> [TASK STATEMENT] Copy out each entry precisely; no image belongs in the result.

= = = = = = =

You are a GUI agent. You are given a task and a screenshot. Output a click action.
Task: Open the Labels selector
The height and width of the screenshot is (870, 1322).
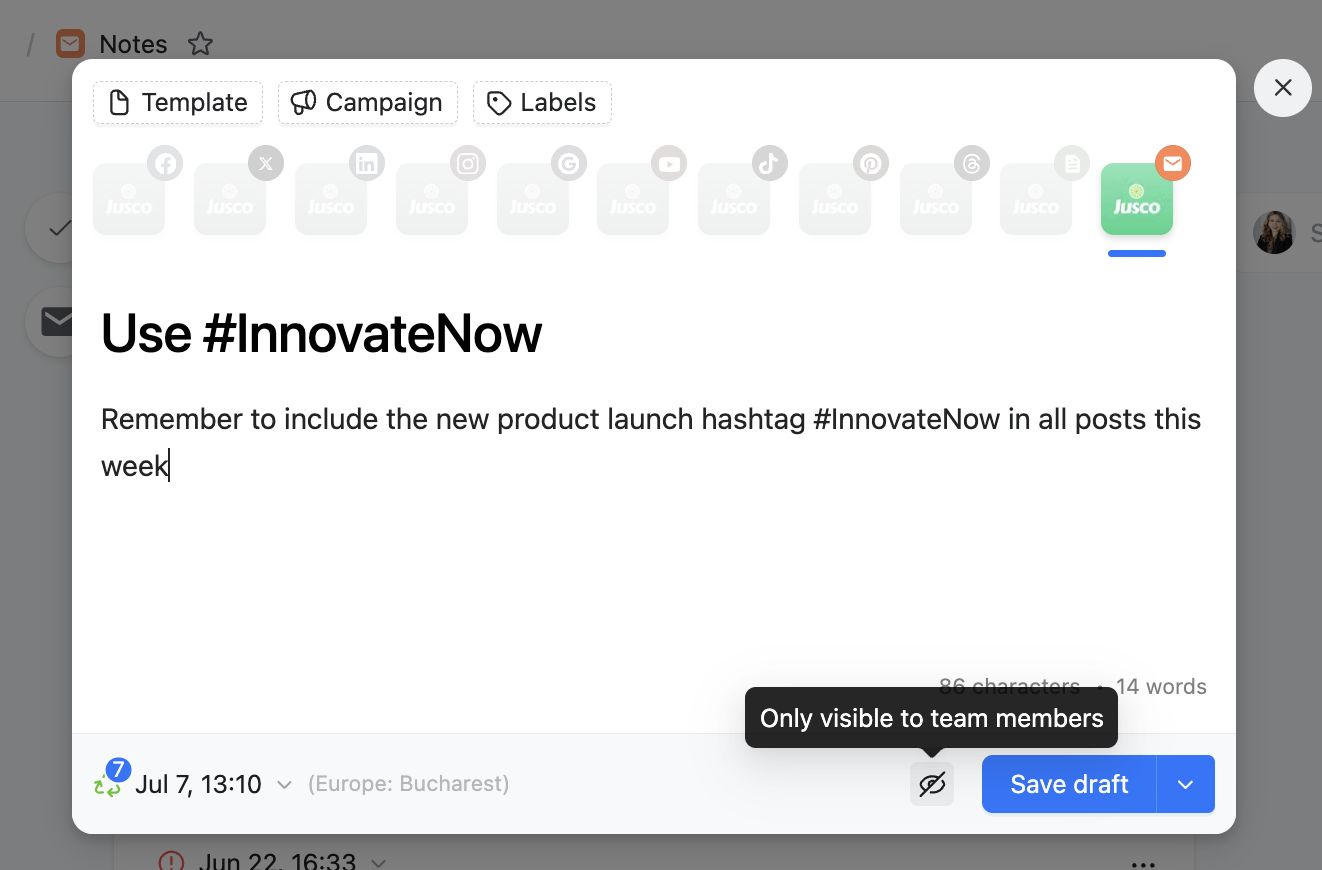[x=542, y=103]
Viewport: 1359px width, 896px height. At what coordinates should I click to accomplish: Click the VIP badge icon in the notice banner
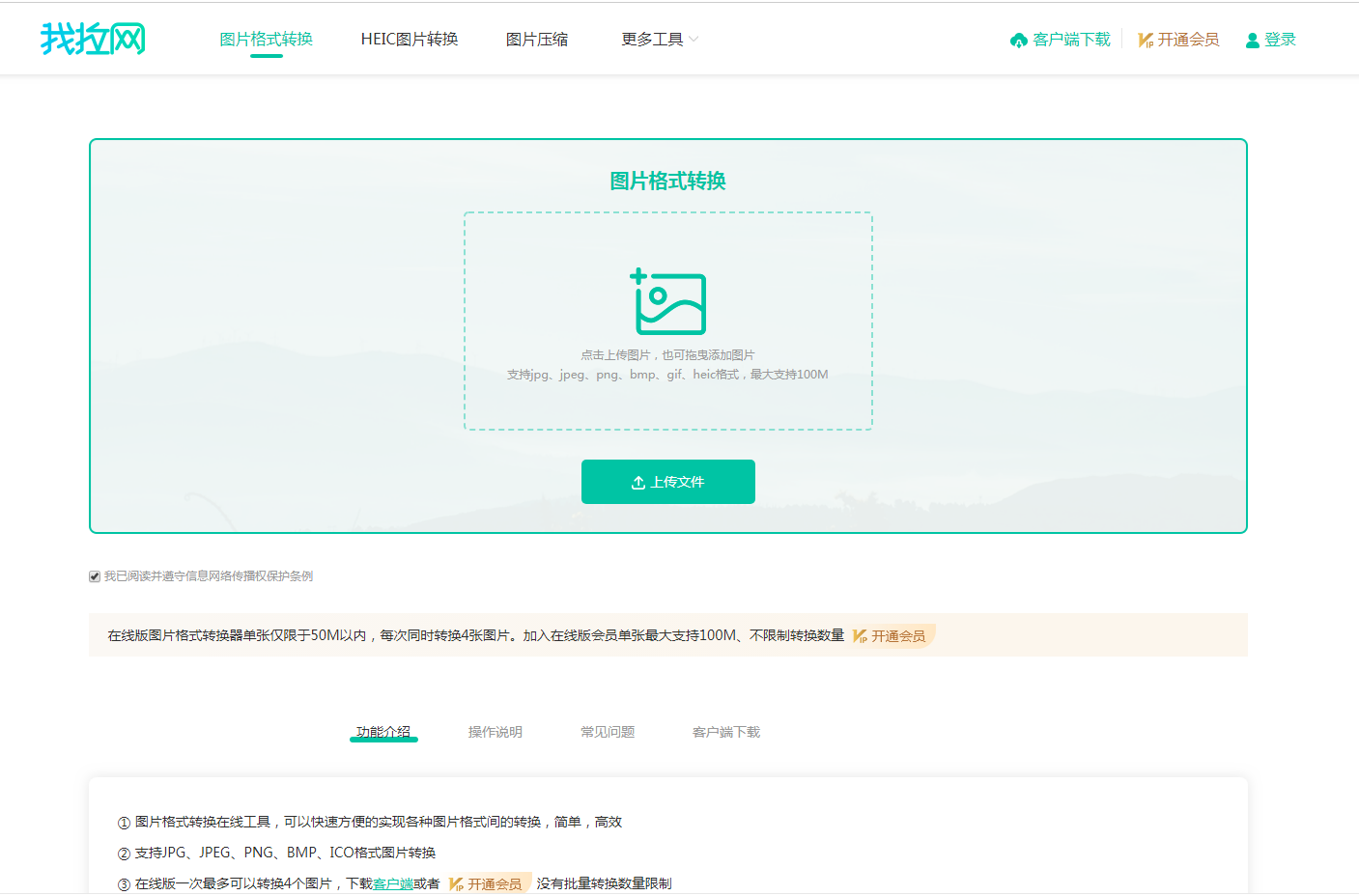[860, 636]
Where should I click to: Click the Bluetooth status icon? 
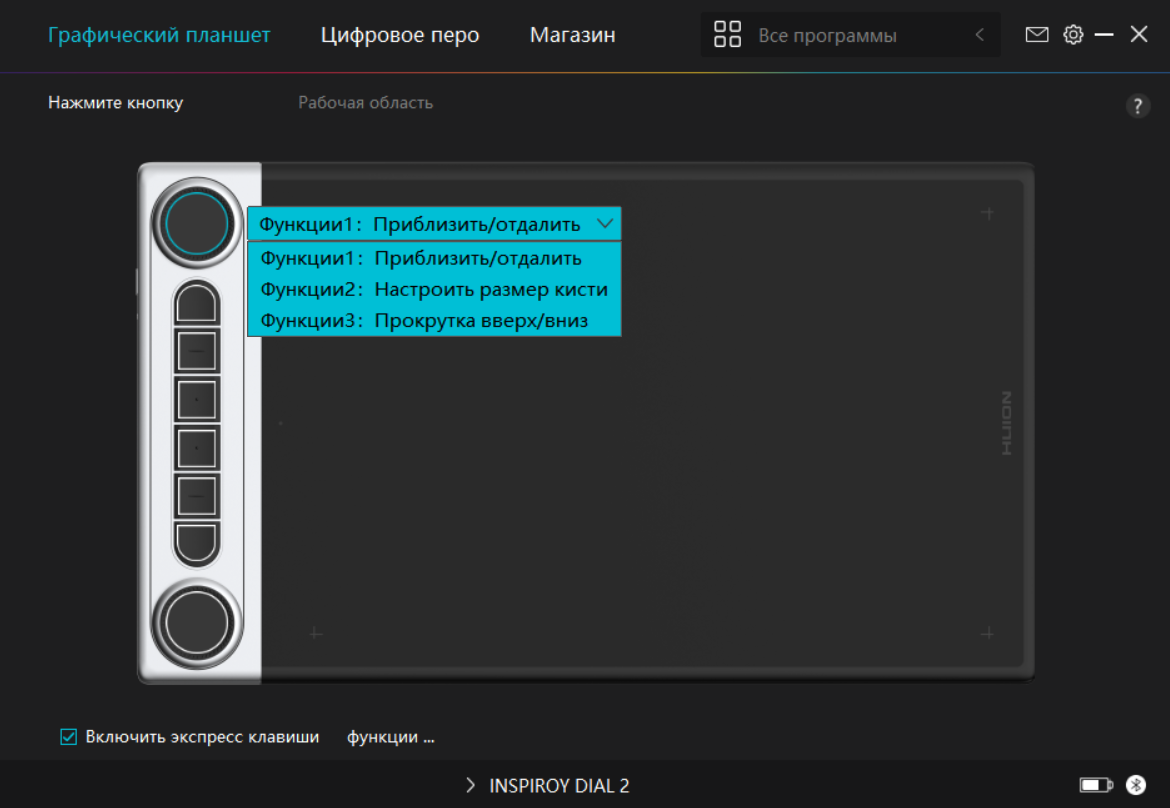tap(1135, 785)
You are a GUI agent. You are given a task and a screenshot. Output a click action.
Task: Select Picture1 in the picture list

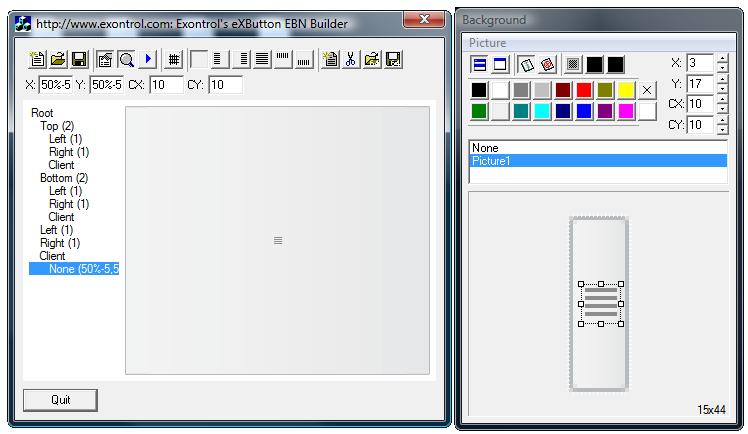pyautogui.click(x=490, y=161)
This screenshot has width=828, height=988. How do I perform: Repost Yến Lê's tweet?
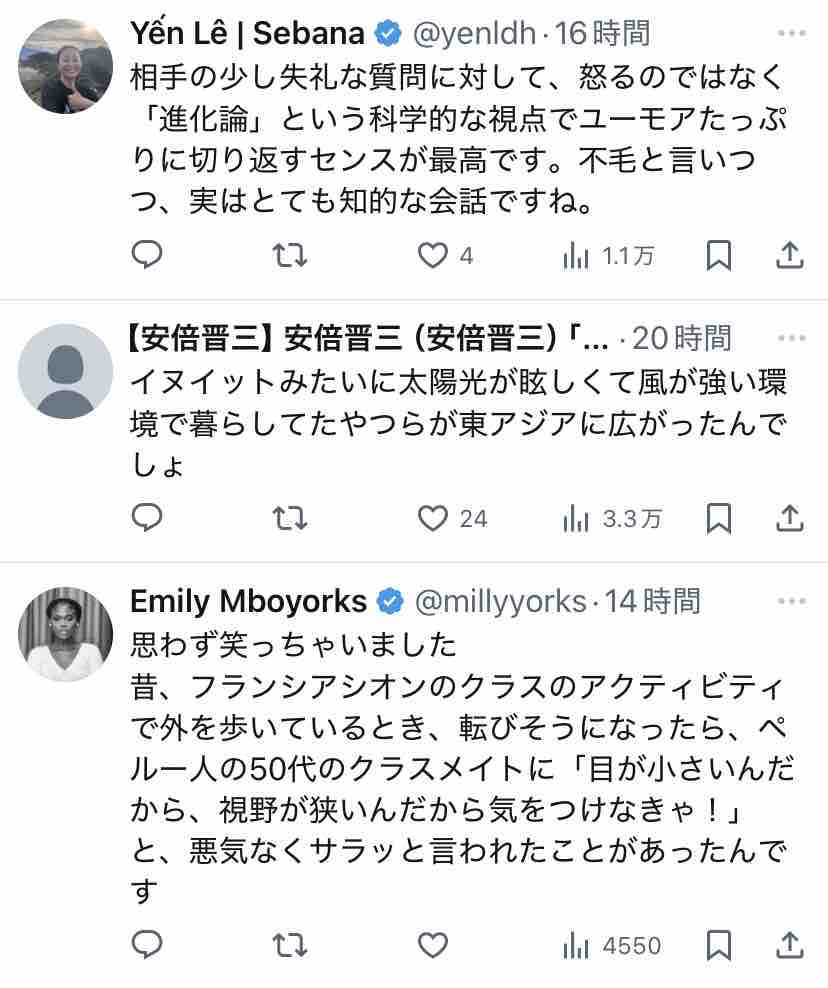coord(290,256)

= = = = = = =

> [RESULT OF THIS EXERCISE]
You are a GUI agent. You are given a task and a screenshot. Output a click action.
Task: Open the Labels selector
The height and width of the screenshot is (870, 1322).
[x=542, y=103]
Viewport: 1359px width, 896px height. At what coordinates should I click to accomplish: Click the VIP badge icon in the notice banner
[860, 636]
Where should I click to: Click the Bluetooth status icon? 
tap(1135, 785)
You are a GUI agent. You are given a task and a screenshot. Output a click action.
Task: Select Picture1 in the picture list

pyautogui.click(x=490, y=161)
This screenshot has width=828, height=988. How do I perform: Repost Yến Lê's tweet?
coord(290,256)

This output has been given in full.